"Oh, Karen!" said Miss Scrotton, who, drying her eyes, had accepted Mrs. Forrester's consolations with a slight sulkiness, "she hasn't given a thought to Karen, I can assure you."

"No; you can't assure me, Eleanor," Mrs. Forrester returned, now with a touch of severity. "I don't think you quite understand how deep a bond of that sort can be for Mercedes—even if she seldom speaks of it. She has written to me very affectingly about it. I only hope she will not take it to heart that they could not wait for her. I could not blame them. Everything was arranged; a house in the Highlands lent to them for the honeymoon."

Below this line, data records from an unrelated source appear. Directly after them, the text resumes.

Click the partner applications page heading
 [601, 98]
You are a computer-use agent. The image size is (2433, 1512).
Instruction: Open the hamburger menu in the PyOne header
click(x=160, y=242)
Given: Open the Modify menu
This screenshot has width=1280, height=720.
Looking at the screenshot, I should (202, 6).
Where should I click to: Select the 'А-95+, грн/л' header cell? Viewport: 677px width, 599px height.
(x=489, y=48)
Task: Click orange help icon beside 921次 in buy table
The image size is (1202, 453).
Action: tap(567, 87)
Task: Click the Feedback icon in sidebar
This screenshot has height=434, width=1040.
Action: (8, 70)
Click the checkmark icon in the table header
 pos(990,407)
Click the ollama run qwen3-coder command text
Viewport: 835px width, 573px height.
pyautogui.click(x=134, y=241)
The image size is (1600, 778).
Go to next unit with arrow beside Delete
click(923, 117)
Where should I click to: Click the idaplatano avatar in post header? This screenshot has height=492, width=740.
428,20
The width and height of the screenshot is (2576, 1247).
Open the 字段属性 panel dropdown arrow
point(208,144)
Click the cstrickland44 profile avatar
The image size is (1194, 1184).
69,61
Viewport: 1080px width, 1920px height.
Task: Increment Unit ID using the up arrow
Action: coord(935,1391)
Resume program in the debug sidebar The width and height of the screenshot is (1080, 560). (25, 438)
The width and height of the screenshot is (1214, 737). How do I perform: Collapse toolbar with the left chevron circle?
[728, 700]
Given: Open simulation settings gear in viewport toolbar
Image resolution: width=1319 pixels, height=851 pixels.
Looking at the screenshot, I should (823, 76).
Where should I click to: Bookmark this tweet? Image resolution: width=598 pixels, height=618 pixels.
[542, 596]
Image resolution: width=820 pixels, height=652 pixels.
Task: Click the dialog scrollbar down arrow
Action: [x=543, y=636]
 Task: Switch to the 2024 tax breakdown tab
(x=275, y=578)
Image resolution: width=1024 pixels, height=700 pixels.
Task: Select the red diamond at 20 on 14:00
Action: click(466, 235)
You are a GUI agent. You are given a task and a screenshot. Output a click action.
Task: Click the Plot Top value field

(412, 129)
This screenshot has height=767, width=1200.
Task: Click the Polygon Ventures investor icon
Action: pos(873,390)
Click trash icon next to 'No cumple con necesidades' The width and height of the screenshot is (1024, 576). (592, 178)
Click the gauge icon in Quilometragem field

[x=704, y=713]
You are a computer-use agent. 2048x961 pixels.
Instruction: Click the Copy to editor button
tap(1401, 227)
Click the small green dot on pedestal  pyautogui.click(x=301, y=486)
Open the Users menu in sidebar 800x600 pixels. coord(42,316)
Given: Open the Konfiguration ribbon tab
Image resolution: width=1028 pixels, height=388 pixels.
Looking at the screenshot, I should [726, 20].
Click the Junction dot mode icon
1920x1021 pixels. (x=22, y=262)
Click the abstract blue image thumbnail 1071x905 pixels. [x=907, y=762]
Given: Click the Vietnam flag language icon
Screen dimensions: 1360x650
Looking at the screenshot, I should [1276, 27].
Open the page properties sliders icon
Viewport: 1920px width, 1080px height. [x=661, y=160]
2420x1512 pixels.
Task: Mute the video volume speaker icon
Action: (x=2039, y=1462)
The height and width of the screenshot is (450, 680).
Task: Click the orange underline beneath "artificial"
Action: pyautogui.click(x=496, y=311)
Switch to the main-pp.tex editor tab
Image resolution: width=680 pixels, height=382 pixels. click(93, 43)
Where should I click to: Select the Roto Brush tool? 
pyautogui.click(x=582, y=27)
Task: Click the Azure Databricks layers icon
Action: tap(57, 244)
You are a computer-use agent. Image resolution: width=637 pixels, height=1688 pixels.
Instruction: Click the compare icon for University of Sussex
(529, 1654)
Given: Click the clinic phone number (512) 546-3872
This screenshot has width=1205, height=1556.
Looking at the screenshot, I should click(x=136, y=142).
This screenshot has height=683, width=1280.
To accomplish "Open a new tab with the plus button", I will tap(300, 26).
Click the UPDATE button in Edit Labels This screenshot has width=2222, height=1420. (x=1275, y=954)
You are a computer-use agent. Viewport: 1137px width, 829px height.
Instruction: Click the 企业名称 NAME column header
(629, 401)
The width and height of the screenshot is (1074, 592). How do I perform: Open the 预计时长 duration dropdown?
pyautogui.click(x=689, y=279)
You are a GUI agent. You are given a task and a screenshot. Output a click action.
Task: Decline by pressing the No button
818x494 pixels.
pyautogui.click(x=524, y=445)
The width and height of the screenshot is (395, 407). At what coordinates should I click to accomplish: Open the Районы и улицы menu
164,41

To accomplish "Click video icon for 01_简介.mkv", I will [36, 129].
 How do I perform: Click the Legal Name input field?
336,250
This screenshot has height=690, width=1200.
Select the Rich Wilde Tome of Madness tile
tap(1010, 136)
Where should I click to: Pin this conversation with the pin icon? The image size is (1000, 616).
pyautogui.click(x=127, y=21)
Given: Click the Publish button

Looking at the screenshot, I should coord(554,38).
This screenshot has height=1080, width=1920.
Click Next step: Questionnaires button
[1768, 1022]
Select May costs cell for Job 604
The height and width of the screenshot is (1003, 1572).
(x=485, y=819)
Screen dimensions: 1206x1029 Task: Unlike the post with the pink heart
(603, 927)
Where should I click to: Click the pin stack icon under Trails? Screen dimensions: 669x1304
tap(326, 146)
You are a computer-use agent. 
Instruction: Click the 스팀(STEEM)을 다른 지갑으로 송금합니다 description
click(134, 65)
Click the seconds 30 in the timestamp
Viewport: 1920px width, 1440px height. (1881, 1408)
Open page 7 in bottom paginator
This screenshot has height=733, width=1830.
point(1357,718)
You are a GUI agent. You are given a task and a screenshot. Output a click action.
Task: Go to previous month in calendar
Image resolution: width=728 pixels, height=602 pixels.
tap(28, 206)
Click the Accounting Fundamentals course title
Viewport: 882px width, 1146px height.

"Take it to heart? Dear me no; she won't like it, probably; but that is a different matter."

"Gregory is radiant, you know."

"Is he?" said Miss Scrotton gloomily. "I wish I could feel radiant about that match; but I can't. I did hope that Gregory would marry well."

"It isn't perhaps quite what one would have expected for him," Mrs. Forrester conceded; "but she is a dear girl. She behaved very prettily while she was here with Lady Jardine."

"Did she? It is a very different marriage, isn't it, from the one that Mercedes had thought suitable. She told you, I suppose, about Franz Lippheim."

"Yes; I heard about that. Mercedes was a good deal disappointed. She is very much attached to the young man and thought that Karen was, too. I have never seen him."

"From what I've heard he seemed to me as eminently suitable a husband for Karen as my poor Gregory is unsuitable. What he can have discovered in the girl, I can't imagine. But I remember now how much interested in her he was on that day that he met her here at tea. She is such a dull girl," said Miss Scrotton sadly. "Such a heavy, clumsy person. And Gregory has so much wit and irony. It is very curious."

"These things always are. Well, they are married now, and I wish them joy."